* EXCERPTED RECORDS:
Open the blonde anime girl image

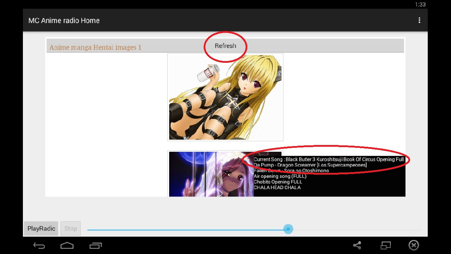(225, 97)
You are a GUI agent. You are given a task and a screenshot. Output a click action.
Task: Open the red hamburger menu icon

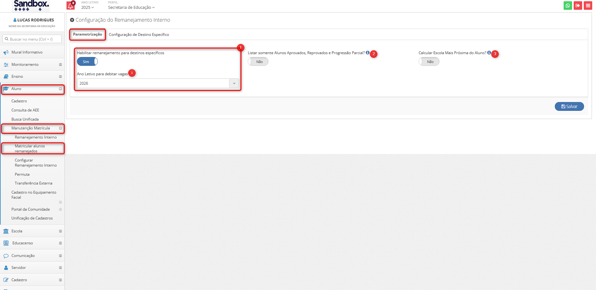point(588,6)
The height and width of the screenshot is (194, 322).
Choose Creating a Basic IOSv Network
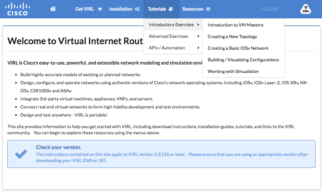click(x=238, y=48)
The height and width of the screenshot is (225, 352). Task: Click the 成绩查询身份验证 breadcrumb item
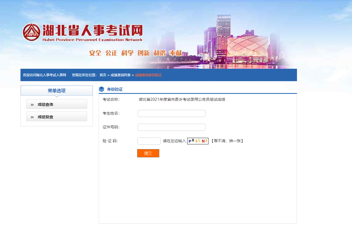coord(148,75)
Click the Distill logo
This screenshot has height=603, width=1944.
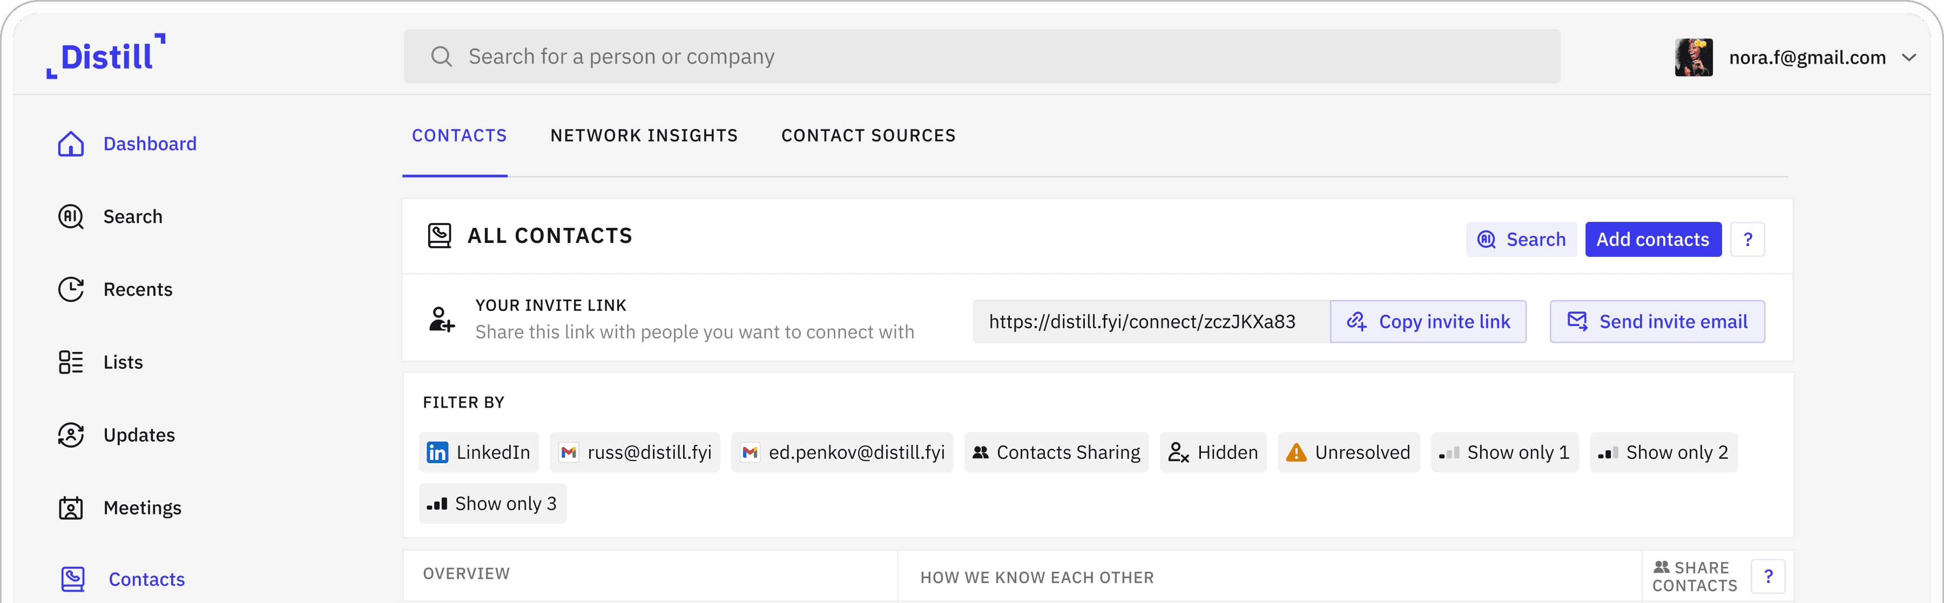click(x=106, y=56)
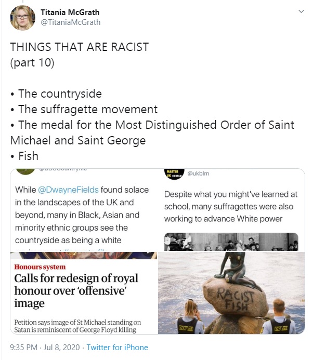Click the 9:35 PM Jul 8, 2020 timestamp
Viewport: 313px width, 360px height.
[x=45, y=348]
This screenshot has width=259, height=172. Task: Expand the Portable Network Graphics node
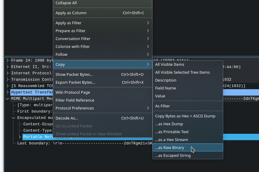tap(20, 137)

==

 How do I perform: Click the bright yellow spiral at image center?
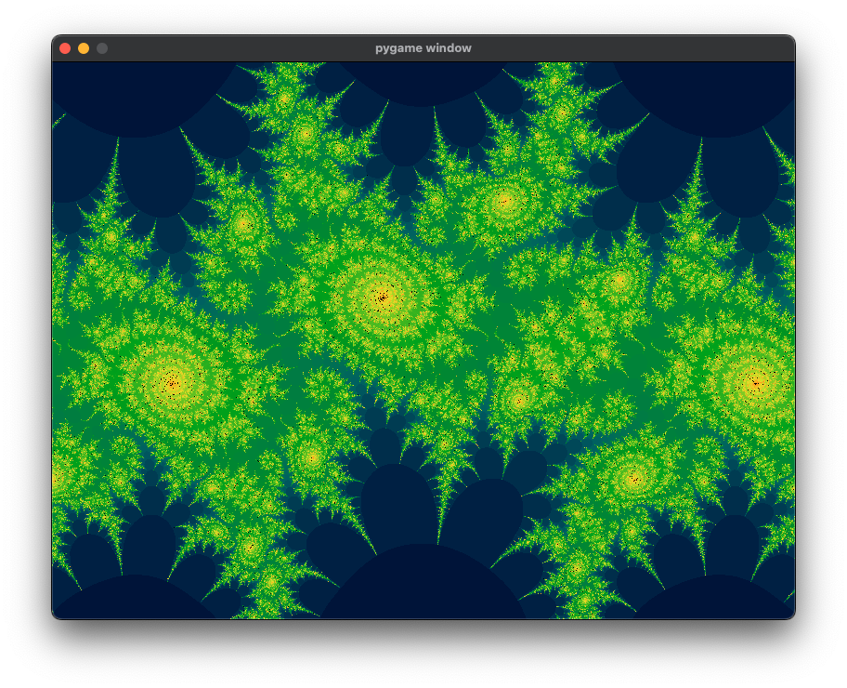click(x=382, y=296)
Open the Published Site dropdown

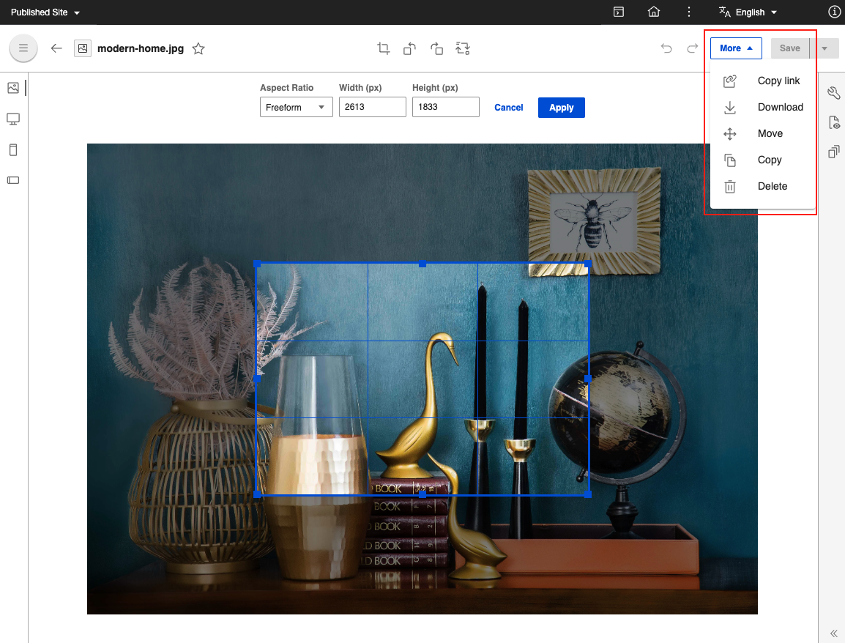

--

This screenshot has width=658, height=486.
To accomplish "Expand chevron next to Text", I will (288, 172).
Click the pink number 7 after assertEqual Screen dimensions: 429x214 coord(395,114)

* ABOUT THIS TASK:
Everything between and including the line above containing "Task: Open the red hamburger menu icon" and the line containing "Click the Distill logo" should be reproduced exactly, with pictures excluded.

* WRITTEN REPLY:
Task: Open the red hamburger menu icon

point(588,6)
The height and width of the screenshot is (194, 322).
Choose Creating a Basic IOSv Network
click(x=238, y=48)
The height and width of the screenshot is (225, 352). Task: Click the 成绩查询身份验证 breadcrumb item
coord(148,75)
Click the Distill logo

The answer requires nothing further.